Pour vaincre des équipes regorgeant de talent, le Canadien a adopté une recette à la fois simple et compliquée. La troupe de Jacques Martin laisse ses rivaux lancer à profusion, mais réduit les chances de marquer en limitant l'accès à l'enclave et en bloquant de nombreux tirs. Elle profite au maximum de ses rares occasions à l'attaque - merci, Michael Cammalleri - et s'en remet pour le reste à son dernier rempart, Jaroslav Halak.

Le Canadien de 2010 a-t-il des semblables dans d'autres disciplines? Toute comparaison est forcément imparfaite, mais La Presse a demandé à quelques experts d'identifier le Canadien de Montréal de leur sport.

...UN CLUB DE SOCCER

Nick De Santis, directeur technique, Impact de Montréal:

«Contre une équipe plus talentueuse et plus expérimentée - les Penguins ont gagné la Coupe Stanley l'an dernier -, le Canadien est un peu comme l'Inter de Milan (qui s'est qualifié pour la finale de la Ligue des champions) contre Barcelone, la semaine dernière. Barcelone est l'une des meilleures équipes sur le plan de l'attaque et de la possession du ballon, alors l'Inter a choisi de se défendre. C'était la seule façon d'avoir une chance de gagner, surtout au Camp Nou, où Barcelone est un phénomène. C'est comme le Canadien. Il est dominé par les Penguins, mais il les frustre et finit par gagner. Jacques Martin est réaliste et fait tout ce qu'il faut pour gagner, comme l'entraîneur de l'Inter, Jose Mourinho, qui a su convaincre des attaquants comme Samuel Eto'o d'épouser totalement sa tactique et de défendre eux aussi.»

...UN GOLFEUR

Jean-Louis Lamarre, professionnel au club de golf de Beloeil:

«Le Canadien, c'est Ben Crenshaw. Il a gagné le Tournoi des Maîtres (en 1984 et 1995) et il était censé être le prochain Jack Nicklaus. Il n'est pas gros et n'a jamais été un joueur de puissance. C'était un travaillant et quand il gagnait, c'est que son fer droit était super hot. Il est l'un des cinq ou 10 meilleurs putters de tous les temps. Et le putter, c'est comme le gardien de but au hockey: il peut sauver la mise à lui seul. On peut être faible dans quasiment tout le reste, mais si on est magique avec le fer droit, on peut gagner les plus gros tournois. N'oublions pas que les dernières fois où le Canadien a gagné la Coupe, c'était avec Patrick Roy et Ken Dryden.»

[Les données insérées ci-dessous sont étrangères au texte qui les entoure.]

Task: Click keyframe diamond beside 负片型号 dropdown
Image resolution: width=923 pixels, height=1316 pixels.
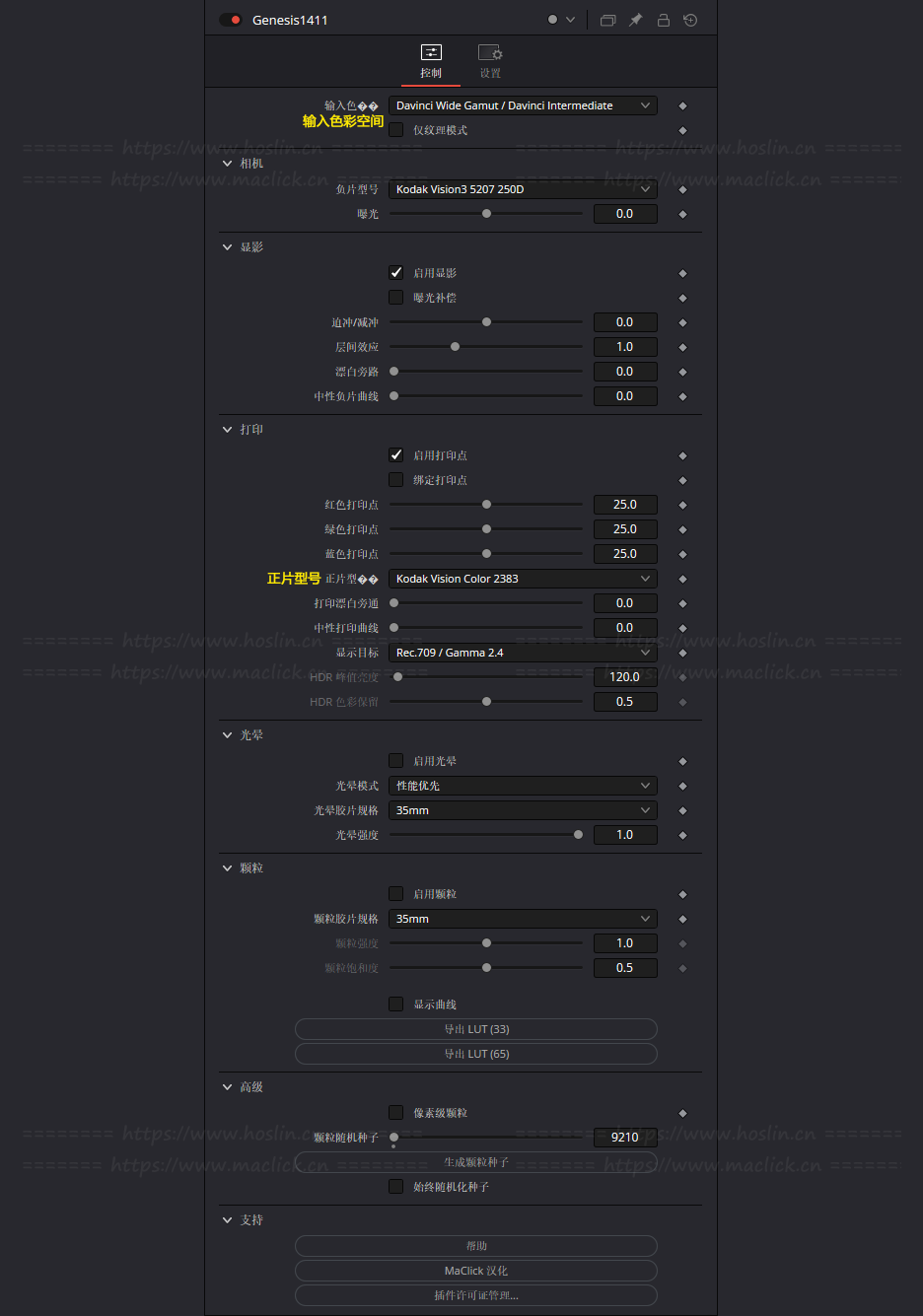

...UNE ÉQUIPE DE BASKETBALL

Pierre Foglia, chroniqueur émérite et fou de basket:

«Ce qui s'en rapproche le plus, ce sont les Spurs de San Antonio (champions en 1999, 2003, 2005 et 2007). Le coach, Gregg Popovich, ressemble un peu à Jacques Martin. Il est très éteignoir. Il dit à ses vedettes, calmez-vous le pompon. C'est ça mon système et on va aller loin avec ça. Encore cette année, ils se sont qualifiés septièmes dans l'Ouest, mais ils ont éliminé Dallas au premier tour. C'est du grand jeu d'équipe, comme le Canadien, qui avait l'air d'une équipe sous influence, dimanche. La différence, c'est que dans la NBA, même si tu as un système d'équipe, il faut aussi que tu aies des grandes vedettes pour gagner - comme David Robinson (autrefois), Tim Duncan et Tony Parker à San Antonio. Mais ultimement, tu as toujours besoin d'une vedette. Et celle du Canadien, c'est Halak.»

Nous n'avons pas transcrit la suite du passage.